Anche durante la messa, la tradizione irrompe nella religione e il ritmo dei tam tam accompagna i canti della corale.

La capra e il maiale per il grande pranzo sono già stati uccisi il giorno prima, c’è il tempo per visitare qualche parente. J. passa da una vecchia zia che trascorre le sue giornate sdraiata su un materasso. “Era una donna molto forte, era una venditrice al mercato. Un anno fa ha fatto un incidente, si è ferita una gamba. Qui gli ospedali sono molto cari, prima di essere curato devi dimostrare quanto puoi pagare. Per la cifra che aveva, hanno potuto salvarla solo amputandole la gamba. La sua attività è finita, ora non può più fare niente e passa le sue giornate così”. J. aggiunge “Da noi, in Italia non funziona così, ma qui bastano pochi euro per cambiare la vita di una persona.”

La festa del 15 agosto è, prima di tutto, la festa di tutte le famiglie del villaggio. Per ognuna di loro, J. è il discendente del fondatore della comunità, ma è anche decine di altre cose.  J. è quello senza il quale la festa non è la stessa, ma è anche quello che ormai vive in Europa. È quello che durante il pranzo mangia con coltello e forchetta, nonostante “in Senegal si mangi con le mani”, nel cerchio di persone che affollanno i cortili, e che si spostano di casa in casa per festeggiare con tutti. È quello che di camicie senegalesi “ne ha tantissime, a casa”, ma che ai vestiti tradizionali preferisce ormai quelli comprati in Italia.

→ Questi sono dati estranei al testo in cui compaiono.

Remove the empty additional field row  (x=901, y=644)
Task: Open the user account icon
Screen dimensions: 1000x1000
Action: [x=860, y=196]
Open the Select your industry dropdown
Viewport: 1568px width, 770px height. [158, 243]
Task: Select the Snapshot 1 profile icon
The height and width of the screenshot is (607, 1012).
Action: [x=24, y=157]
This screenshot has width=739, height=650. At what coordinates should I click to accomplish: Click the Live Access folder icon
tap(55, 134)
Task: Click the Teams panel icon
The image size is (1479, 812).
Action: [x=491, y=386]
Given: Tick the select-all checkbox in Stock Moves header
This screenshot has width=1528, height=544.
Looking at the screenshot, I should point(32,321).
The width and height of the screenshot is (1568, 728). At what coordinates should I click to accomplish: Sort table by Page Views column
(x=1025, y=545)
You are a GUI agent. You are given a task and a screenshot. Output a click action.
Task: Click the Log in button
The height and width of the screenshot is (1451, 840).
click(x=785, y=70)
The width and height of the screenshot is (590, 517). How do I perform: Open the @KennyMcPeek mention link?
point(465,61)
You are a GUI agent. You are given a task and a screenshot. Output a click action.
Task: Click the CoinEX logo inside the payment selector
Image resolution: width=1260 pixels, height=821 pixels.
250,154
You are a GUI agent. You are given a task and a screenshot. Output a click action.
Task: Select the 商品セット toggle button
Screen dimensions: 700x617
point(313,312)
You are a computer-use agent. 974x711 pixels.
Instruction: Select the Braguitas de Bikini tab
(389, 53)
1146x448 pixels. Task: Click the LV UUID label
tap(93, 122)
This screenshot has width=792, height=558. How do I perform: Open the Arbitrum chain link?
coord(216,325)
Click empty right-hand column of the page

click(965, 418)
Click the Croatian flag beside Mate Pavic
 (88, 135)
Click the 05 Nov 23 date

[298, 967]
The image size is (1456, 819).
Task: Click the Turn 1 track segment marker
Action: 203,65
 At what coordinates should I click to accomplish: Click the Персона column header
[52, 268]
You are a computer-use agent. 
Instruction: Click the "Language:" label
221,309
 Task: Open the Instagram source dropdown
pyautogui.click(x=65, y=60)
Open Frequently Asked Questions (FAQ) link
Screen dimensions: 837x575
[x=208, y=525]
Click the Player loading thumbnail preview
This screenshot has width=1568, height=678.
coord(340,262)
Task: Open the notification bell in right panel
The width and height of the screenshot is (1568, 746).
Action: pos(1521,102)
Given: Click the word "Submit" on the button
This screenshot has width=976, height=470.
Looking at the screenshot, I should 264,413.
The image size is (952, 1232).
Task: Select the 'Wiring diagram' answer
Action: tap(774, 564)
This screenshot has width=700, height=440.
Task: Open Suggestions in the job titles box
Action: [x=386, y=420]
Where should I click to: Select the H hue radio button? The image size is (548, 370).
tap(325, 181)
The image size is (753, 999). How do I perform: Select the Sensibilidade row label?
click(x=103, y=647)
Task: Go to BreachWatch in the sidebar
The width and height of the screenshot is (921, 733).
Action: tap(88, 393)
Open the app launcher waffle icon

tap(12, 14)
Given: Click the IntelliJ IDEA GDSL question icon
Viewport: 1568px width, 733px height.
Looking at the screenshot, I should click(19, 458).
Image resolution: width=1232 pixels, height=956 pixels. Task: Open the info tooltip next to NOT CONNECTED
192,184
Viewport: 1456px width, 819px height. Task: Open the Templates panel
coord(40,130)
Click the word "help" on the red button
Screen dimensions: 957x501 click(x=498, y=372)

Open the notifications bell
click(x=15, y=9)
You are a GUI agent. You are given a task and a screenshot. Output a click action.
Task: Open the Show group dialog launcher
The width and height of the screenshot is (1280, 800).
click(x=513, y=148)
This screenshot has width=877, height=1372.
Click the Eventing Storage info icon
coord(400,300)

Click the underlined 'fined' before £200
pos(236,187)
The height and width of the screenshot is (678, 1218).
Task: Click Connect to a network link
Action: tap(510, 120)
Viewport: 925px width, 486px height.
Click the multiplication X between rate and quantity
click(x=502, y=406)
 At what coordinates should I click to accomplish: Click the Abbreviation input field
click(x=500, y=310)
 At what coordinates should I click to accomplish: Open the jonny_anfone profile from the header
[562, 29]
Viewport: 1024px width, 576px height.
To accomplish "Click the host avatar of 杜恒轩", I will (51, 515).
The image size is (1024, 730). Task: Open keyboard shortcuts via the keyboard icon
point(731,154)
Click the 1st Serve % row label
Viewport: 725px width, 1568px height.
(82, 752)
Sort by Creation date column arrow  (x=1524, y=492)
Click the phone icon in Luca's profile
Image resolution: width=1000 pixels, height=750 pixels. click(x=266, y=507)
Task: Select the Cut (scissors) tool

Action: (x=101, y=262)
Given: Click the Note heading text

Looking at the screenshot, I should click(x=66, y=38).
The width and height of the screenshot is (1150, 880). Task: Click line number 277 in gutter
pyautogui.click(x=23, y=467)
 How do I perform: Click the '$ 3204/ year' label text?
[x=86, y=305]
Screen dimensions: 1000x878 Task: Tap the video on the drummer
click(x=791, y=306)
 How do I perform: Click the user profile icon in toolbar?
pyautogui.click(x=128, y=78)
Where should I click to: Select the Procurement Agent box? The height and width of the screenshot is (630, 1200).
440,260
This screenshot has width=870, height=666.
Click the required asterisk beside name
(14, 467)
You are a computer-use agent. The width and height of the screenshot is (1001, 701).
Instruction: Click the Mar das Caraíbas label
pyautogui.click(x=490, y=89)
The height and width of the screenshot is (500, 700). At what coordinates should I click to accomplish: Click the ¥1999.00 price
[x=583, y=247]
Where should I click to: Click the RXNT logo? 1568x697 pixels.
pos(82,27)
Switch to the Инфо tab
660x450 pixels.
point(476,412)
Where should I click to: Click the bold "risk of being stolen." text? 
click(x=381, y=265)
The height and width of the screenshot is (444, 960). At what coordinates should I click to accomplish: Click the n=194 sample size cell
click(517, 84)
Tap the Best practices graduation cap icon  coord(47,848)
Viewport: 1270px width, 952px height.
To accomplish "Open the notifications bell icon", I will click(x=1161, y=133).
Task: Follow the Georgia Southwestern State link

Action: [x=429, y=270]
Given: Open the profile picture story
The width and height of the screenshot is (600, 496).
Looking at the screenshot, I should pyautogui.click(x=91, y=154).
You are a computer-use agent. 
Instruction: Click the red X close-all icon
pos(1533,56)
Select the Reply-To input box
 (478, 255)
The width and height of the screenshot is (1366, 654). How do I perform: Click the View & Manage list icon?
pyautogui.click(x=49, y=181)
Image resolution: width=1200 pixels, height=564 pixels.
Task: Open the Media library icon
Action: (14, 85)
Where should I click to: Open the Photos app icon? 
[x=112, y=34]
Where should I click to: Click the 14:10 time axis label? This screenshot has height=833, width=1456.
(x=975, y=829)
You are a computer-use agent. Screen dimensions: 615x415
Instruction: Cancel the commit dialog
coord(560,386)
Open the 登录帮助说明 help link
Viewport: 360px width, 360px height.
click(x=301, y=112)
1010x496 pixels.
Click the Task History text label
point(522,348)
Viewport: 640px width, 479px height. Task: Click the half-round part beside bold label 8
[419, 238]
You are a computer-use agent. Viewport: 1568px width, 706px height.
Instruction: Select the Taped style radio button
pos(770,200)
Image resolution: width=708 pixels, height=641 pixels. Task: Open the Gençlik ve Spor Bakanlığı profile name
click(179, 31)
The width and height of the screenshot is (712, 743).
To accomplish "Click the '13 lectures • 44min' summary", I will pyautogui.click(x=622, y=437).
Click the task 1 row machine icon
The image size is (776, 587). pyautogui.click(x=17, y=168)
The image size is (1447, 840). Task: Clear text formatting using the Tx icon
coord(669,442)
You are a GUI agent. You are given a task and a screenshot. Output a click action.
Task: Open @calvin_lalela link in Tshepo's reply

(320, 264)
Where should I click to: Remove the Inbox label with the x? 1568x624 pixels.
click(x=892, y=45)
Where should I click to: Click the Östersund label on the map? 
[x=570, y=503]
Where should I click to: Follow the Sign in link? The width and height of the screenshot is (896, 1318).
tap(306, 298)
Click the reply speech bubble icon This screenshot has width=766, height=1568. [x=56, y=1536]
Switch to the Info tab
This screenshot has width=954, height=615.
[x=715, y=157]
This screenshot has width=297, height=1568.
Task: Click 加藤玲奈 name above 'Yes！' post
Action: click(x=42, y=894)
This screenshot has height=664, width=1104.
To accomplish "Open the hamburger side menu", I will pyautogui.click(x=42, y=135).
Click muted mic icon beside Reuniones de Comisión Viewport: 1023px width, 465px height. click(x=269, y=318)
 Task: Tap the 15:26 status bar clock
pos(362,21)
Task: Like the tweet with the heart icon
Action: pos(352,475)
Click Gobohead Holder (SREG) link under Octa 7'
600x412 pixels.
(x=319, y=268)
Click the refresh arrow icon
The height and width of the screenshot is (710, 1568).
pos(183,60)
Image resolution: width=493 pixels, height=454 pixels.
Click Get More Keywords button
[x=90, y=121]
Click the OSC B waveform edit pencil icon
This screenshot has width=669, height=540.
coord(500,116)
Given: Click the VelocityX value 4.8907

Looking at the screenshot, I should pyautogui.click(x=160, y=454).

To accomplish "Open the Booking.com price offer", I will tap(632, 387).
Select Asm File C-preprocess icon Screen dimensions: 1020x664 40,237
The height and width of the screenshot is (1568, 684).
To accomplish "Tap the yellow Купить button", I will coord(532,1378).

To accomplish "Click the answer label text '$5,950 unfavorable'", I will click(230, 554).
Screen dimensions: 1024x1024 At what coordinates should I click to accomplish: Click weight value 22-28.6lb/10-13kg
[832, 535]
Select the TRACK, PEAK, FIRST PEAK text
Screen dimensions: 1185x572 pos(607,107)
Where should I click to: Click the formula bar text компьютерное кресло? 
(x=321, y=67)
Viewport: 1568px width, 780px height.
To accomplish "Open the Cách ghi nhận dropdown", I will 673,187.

È così che si presenta alla serata tanto aspettata: con jeans alla moda e scarpe vistose, che imitano quelle di noti stilisti italiani. Il resto del villaggio è diviso tra chi sfoggia vestiti “esageratamente occidentali” – soprattutto i giovani dai grossi occhiali da sole e dai cappelli americani – e chi veste con i colori sgargianti degli abiti senegalesi. Abiti che ondeggiano come mossi da vita propria alla musica dei griot , i “suonatori” che rifiutarono di coltivare per l’arte e che proprio per questo non potevano, fino agli anni Sessanta, essere sepolti nella stessa  terra che avevano ricusato in vita.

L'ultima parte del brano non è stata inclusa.